I think there may be some misunderstanding of MVP here - I wrote an article about how to do MVP with Windows Phone 7, but I cover the basics of MVP, and you should be able to understand the general theory and then apply it to WinForms:
Developing WP7 apps using the MVP pattern
But to quickly answer your question, every Form should implement a View interface, and every Presenter should handle 1 and only 1 View interface.
Where it gets tricky with WinForms is when you want to open a child Form. What I ended up doing is having the parent Presenter directly call a Show method on the child Presenter. The child Presenter would then use Dependency Injection to instantiate an implementation of the related View interface.

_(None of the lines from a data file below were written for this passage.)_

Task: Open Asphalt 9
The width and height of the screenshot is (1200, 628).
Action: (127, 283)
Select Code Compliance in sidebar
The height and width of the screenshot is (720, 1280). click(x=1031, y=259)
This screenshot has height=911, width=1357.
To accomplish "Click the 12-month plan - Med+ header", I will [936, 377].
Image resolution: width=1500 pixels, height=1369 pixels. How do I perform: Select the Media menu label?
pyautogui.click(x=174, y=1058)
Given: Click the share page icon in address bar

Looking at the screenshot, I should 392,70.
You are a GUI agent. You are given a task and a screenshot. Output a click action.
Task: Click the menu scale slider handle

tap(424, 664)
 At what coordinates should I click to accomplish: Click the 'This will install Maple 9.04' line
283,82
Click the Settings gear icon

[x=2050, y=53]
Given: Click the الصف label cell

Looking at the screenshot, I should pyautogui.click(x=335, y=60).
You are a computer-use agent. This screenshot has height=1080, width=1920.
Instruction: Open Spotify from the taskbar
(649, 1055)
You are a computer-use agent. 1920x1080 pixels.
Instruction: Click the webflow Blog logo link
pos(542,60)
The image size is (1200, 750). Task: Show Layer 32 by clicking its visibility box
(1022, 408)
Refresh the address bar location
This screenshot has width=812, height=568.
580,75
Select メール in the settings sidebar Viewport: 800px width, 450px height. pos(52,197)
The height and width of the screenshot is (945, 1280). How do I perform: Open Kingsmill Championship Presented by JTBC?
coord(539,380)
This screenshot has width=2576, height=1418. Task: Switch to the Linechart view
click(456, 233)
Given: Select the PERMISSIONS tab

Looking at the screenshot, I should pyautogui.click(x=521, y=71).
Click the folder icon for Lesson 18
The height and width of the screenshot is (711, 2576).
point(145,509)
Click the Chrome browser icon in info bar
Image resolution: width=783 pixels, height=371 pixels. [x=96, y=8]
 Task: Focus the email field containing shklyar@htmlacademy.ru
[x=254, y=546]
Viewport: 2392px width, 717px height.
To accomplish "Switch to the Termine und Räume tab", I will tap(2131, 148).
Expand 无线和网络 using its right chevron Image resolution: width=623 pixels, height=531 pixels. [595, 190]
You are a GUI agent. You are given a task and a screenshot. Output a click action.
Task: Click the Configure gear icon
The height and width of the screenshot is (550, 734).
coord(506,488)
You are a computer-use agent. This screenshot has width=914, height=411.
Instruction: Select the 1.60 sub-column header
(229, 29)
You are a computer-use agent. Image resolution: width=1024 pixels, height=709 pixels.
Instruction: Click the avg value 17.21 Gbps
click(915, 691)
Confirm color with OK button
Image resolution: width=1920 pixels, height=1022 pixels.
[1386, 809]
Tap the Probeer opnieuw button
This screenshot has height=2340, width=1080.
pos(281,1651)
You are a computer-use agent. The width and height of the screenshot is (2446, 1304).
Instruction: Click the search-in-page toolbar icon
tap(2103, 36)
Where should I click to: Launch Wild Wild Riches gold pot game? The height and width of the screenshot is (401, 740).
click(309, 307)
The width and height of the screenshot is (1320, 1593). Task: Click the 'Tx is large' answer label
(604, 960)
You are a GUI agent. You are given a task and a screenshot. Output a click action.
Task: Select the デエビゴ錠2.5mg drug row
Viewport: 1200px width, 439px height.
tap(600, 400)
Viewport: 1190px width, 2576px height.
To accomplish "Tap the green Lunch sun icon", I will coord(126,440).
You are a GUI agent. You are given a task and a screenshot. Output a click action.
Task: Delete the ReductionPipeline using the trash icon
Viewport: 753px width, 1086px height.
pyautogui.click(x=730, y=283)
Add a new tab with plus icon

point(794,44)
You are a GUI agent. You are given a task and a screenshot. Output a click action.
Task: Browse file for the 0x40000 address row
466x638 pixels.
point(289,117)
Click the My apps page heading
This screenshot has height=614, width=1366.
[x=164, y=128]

UPDATE (because I didn't fully answer the question) :)
Let me describe a project structure i've used for a winforms/MVP app:
/ - solution root
/[App]Core - project that contains the Model - pure business logic
/[App]Core/Model - data model (lowercase "m"), POCOs
/[App]Core/Daos - data access layer (all interfaces)
/[App]Core/Services - business logic classes (interfaces and implementations)
/[App]Ui - project that contains all UI-related code, but is UI-agnostic
/[App]Ui/Model - contains POCOs that are used by the UI but not the Core
/[App]Ui/Presenters - contains presenters
/[App]Ui/Views - contains view interfaces
/[App][Platform] - project that contains all UI-specific code (e.g. WinRT, WinPhone, WinForms, WPF, Silverlight, etc)
/[App][Platform]/Daos - implementation of DAO interfaces defined in [App]Core
/[App][Platform]/Services - implementation of business logic interfaces defined in [App]Core
/[App][Platform]/Views - implementation of view interfaces defined in [App]Ui
Is that more like what you were asking for?